**Work request:**
An exact transcription of every record is needed.
═════ Dataset ═════
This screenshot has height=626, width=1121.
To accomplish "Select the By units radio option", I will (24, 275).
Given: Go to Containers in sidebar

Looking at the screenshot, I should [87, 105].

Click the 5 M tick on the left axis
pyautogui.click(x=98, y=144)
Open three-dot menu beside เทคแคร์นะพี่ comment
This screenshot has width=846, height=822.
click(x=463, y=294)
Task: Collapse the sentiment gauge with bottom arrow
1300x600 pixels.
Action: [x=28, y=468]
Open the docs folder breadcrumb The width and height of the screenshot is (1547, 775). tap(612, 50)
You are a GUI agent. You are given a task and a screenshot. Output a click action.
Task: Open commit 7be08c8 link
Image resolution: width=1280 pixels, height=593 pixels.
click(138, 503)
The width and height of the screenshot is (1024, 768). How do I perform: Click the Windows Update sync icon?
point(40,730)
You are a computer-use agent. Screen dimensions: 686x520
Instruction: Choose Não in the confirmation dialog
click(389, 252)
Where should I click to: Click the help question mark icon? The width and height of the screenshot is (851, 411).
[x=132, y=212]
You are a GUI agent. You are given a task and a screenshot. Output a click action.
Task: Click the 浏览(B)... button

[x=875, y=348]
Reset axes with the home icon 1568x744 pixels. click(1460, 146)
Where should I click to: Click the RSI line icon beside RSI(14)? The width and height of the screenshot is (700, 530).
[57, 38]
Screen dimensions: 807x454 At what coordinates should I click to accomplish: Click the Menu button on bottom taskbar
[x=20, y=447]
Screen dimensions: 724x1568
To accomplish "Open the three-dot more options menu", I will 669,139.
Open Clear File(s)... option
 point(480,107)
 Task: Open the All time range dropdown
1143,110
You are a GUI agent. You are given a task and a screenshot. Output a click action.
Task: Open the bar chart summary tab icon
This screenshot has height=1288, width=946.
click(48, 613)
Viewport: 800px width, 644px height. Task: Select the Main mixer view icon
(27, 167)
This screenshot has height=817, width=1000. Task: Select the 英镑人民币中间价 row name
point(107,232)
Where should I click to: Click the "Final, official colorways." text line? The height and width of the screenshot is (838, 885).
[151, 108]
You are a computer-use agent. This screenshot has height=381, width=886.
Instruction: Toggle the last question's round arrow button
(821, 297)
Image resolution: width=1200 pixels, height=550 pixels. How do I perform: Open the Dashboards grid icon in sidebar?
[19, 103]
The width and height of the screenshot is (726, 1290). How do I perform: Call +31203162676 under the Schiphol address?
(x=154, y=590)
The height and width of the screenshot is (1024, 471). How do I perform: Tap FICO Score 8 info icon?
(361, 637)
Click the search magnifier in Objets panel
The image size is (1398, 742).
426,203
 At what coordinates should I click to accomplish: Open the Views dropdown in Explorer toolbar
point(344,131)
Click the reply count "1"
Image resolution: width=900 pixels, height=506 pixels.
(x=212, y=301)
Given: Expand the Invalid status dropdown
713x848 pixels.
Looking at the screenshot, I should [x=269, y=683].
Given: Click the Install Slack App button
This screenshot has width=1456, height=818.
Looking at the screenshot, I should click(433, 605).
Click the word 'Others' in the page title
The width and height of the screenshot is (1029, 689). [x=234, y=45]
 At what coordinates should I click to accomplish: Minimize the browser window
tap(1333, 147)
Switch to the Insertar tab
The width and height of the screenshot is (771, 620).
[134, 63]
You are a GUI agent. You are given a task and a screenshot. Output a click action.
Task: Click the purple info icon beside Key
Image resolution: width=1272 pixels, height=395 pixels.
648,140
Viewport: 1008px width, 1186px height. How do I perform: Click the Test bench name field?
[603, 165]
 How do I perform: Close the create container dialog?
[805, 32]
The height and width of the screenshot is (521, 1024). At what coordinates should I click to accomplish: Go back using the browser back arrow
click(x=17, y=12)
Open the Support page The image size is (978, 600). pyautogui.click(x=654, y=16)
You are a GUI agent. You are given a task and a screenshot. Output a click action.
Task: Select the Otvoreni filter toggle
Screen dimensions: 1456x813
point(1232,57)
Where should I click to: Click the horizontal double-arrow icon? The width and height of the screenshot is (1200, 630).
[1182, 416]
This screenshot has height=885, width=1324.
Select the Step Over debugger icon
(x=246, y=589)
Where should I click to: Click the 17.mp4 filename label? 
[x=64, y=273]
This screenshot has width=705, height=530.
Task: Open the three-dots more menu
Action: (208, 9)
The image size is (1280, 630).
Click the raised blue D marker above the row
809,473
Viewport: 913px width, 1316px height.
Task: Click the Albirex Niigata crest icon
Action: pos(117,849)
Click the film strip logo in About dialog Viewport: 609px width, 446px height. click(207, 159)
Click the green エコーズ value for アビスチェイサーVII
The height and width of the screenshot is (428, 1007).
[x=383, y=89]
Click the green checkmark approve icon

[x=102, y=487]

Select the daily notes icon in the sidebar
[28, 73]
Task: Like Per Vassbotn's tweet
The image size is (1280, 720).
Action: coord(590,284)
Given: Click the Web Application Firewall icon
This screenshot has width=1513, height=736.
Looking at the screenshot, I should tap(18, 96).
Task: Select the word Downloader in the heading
═════
**Your solution:**
This screenshot has height=626, width=1121.
To accomplish "Select the By units radio option", I will (24, 275).
Given: Go to Containers in sidebar

Looking at the screenshot, I should [87, 105].

Click the 5 M tick on the left axis
pyautogui.click(x=98, y=144)
Open three-dot menu beside เทคแคร์นะพี่ comment
This screenshot has width=846, height=822.
click(x=463, y=294)
Task: Collapse the sentiment gauge with bottom arrow
1300x600 pixels.
Action: [x=28, y=468]
Open the docs folder breadcrumb The width and height of the screenshot is (1547, 775). tap(612, 50)
You are a GUI agent. You are given a task and a screenshot. Output a click action.
Task: Open commit 7be08c8 link
Image resolution: width=1280 pixels, height=593 pixels.
click(138, 503)
The width and height of the screenshot is (1024, 768). How do I perform: Click the Windows Update sync icon?
point(40,730)
You are a computer-use agent. Screen dimensions: 686x520
Instruction: Choose Não in the confirmation dialog
click(389, 252)
Where should I click to: Click the help question mark icon? The width and height of the screenshot is (851, 411).
[x=132, y=212]
You are a GUI agent. You are given a task and a screenshot. Output a click action.
Task: Click the 浏览(B)... button

[x=875, y=348]
Reset axes with the home icon 1568x744 pixels. click(1460, 146)
Where should I click to: Click the RSI line icon beside RSI(14)? The width and height of the screenshot is (700, 530).
[57, 38]
Screen dimensions: 807x454 At what coordinates should I click to accomplish: Click the Menu button on bottom taskbar
[x=20, y=447]
Screen dimensions: 724x1568
To accomplish "Open the three-dot more options menu", I will 669,139.
Open Clear File(s)... option
 point(480,107)
 Task: Open the All time range dropdown
1143,110
You are a GUI agent. You are given a task and a screenshot. Output a click action.
Task: Open the bar chart summary tab icon
This screenshot has height=1288, width=946.
click(48, 613)
Viewport: 800px width, 644px height. Task: Select the Main mixer view icon
(27, 167)
This screenshot has height=817, width=1000. Task: Select the 英镑人民币中间价 row name
point(107,232)
Where should I click to: Click the "Final, official colorways." text line? The height and width of the screenshot is (838, 885).
[151, 108]
You are a computer-use agent. This screenshot has height=381, width=886.
Instruction: Toggle the last question's round arrow button
(821, 297)
Image resolution: width=1200 pixels, height=550 pixels. How do I perform: Open the Dashboards grid icon in sidebar?
[19, 103]
The width and height of the screenshot is (726, 1290). How do I perform: Call +31203162676 under the Schiphol address?
(x=154, y=590)
The height and width of the screenshot is (1024, 471). How do I perform: Tap FICO Score 8 info icon?
(361, 637)
Click the search magnifier in Objets panel
The image size is (1398, 742).
426,203
 At what coordinates should I click to accomplish: Open the Views dropdown in Explorer toolbar
point(344,131)
Click the reply count "1"
Image resolution: width=900 pixels, height=506 pixels.
(x=212, y=301)
Given: Expand the Invalid status dropdown
713x848 pixels.
Looking at the screenshot, I should [x=269, y=683].
Given: Click the Install Slack App button
This screenshot has width=1456, height=818.
Looking at the screenshot, I should click(433, 605).
Click the word 'Others' in the page title
The width and height of the screenshot is (1029, 689). [x=234, y=45]
 At what coordinates should I click to accomplish: Minimize the browser window
tap(1333, 147)
Switch to the Insertar tab
The width and height of the screenshot is (771, 620).
[134, 63]
You are a GUI agent. You are given a task and a screenshot. Output a click action.
Task: Click the purple info icon beside Key
Image resolution: width=1272 pixels, height=395 pixels.
648,140
Viewport: 1008px width, 1186px height. How do I perform: Click the Test bench name field?
[603, 165]
 How do I perform: Close the create container dialog?
[805, 32]
The height and width of the screenshot is (521, 1024). At what coordinates should I click to accomplish: Go back using the browser back arrow
click(x=17, y=12)
Open the Support page The image size is (978, 600). pyautogui.click(x=654, y=16)
You are a GUI agent. You are given a task and a screenshot. Output a click action.
Task: Select the Otvoreni filter toggle
Screen dimensions: 1456x813
point(1232,57)
Where should I click to: Click the horizontal double-arrow icon? The width and height of the screenshot is (1200, 630).
[1182, 416]
This screenshot has height=885, width=1324.
Select the Step Over debugger icon
(x=246, y=589)
Where should I click to: Click the 17.mp4 filename label? 
[x=64, y=273]
This screenshot has width=705, height=530.
Task: Open the three-dots more menu
Action: (208, 9)
The image size is (1280, 630).
Click the raised blue D marker above the row
809,473
Viewport: 913px width, 1316px height.
Task: Click the Albirex Niigata crest icon
Action: pos(117,849)
Click the film strip logo in About dialog Viewport: 609px width, 446px height. click(207, 159)
Click the green エコーズ value for アビスチェイサーVII
The height and width of the screenshot is (428, 1007).
[x=383, y=89]
Click the green checkmark approve icon

[x=102, y=487]

Select the daily notes icon in the sidebar
[28, 73]
Task: Like Per Vassbotn's tweet
The image size is (1280, 720).
Action: coord(590,284)
Given: Click the Web Application Firewall icon
This screenshot has width=1513, height=736.
Looking at the screenshot, I should tap(18, 96).
Task: Select the word Downloader in the heading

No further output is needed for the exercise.